This post has taken me a long time to finish. I’ve been away from my blog and from my inner writing for some time now. What I’m sharing here comes deep from within my heart and my sorrow.
I lost a friend recently.
We were classmates in Grad School, at AFI. We hadn’t seen each other in a long time, and his passing has moved many things within me. I wish I had been closer, had a chance to get to know him better. He was a free soul. A talented cinematographer. Full of life. Incredibly charismatic. We were classmates in grad school. We never worked together nor used to hang out much, but he was always a friend, ready with a smile and something nice to say. I haven’t seen my friends from grad school in a long time. I still keep in touch and see a handful of them, but life ends up getting in the way. We live far away. Or we all have families, responsibilities, jobs… mainly, what I find is that there’s always an excuse, and this loss has made me realize something about me: I tend to keep my distance and never grow roots.
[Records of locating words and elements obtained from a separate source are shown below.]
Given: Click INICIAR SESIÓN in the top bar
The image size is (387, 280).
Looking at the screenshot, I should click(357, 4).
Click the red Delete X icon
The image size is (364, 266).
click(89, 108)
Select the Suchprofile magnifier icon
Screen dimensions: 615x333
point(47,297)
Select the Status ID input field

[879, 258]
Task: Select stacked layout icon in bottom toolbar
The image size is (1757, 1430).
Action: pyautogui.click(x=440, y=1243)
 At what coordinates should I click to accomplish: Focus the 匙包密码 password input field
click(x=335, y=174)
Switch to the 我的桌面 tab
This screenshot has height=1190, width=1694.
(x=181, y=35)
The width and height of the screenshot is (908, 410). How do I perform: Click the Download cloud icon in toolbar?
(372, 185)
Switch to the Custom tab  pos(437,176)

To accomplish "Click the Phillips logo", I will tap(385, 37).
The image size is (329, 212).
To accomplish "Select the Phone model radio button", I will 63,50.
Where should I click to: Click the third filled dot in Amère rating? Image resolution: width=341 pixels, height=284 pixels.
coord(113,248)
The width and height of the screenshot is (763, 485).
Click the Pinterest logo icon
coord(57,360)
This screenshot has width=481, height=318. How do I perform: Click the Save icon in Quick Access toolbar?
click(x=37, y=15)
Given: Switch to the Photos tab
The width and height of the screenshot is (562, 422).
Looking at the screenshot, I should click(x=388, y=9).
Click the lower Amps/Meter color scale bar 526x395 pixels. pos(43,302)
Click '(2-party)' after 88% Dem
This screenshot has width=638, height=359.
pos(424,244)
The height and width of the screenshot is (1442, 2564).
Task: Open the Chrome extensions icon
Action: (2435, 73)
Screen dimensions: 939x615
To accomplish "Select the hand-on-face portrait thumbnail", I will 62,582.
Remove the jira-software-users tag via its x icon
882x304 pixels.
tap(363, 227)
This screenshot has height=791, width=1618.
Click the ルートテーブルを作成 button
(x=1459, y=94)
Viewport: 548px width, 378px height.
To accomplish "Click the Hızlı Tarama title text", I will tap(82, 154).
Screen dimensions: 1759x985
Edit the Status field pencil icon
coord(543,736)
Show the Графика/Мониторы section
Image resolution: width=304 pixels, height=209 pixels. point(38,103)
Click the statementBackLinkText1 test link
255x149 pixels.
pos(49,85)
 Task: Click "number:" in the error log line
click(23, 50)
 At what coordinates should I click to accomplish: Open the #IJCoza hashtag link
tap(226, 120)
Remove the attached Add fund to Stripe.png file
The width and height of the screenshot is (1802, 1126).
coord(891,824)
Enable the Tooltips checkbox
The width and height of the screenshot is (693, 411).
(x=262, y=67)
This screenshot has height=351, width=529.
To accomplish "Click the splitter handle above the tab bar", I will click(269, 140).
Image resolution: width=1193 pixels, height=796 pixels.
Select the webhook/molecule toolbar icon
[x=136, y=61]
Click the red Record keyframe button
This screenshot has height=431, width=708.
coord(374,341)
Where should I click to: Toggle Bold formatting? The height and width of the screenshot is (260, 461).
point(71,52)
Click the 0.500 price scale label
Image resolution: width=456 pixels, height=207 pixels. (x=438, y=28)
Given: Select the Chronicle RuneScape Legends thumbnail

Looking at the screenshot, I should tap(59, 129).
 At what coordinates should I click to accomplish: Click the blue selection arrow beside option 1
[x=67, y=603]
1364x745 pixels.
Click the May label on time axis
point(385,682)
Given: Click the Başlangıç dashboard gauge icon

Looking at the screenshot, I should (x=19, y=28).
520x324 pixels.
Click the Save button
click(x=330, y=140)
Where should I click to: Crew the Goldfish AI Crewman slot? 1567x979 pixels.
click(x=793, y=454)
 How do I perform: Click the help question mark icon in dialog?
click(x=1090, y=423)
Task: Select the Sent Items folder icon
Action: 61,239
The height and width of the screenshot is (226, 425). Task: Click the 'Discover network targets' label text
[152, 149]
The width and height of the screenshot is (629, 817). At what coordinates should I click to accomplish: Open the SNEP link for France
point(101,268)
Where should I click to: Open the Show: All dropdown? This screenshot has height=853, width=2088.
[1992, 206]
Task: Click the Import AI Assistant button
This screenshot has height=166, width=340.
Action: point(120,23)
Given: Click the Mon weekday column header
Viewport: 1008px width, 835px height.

My life up to my mid twenties had been a series of opened and closed chapters, with very few overlaps. A gypsy-like life as a child, with divorced parents that moved around a lot, made me adaptable; I never got too attached to anything or anyone, as things and people never stayed long enough. I never got too involved, because I didn’t want to hurt with the loss. But with that came another thing I’m realizing now: I never learned how to stay. I have a hard time coming up with ways to cultivate, and nurture and raise relationships – not with family, but with friends. My only constant throughout the years, through thick and thin, has been my family – first the one that raised me, now the one I’ve made.
Today I have kids of my own, and that has given me a very different perspective in life – both in regards of what I want for my children, as well as looking back at my own childhood. I adapted and was “flexible” during my formative years. But I was always yearning for stability and permanence. In truth, I never quite managed to embrace flexibility fully, but I was also never quite committed to a life of sedentary routine. In the clash of both extremes, I feel I somehow diluted myself. I have a need to belong, and instead, I float.
My friend did embrace to the fullest both flexibility and extremes. Being at his memorial, and listening to people who knew him a lot closer, made that very clear to me. He could be in a film set with hundreds of people and a large budget, or he could be running around the world (most literally) with the camera to his shoulder, the director and the soundman, and that’s it. Sometimes I wish I had such a capability for chasing my passion like that — but then I see my children, and feel they need stability and a solid ground to grow, so that later on in life they can chose to fly… or stay.
These have been a couple of weird months for me. Lot’s of emotions have been coursing through me, and I’ve been trying to reinvent myself and find a little more focus on what I want to do and how. Losing someone my same age made me realize how fleeting time is, and how important it is to make every second count. Now I chose to stay, but I’ll forever need to let my imagination soar.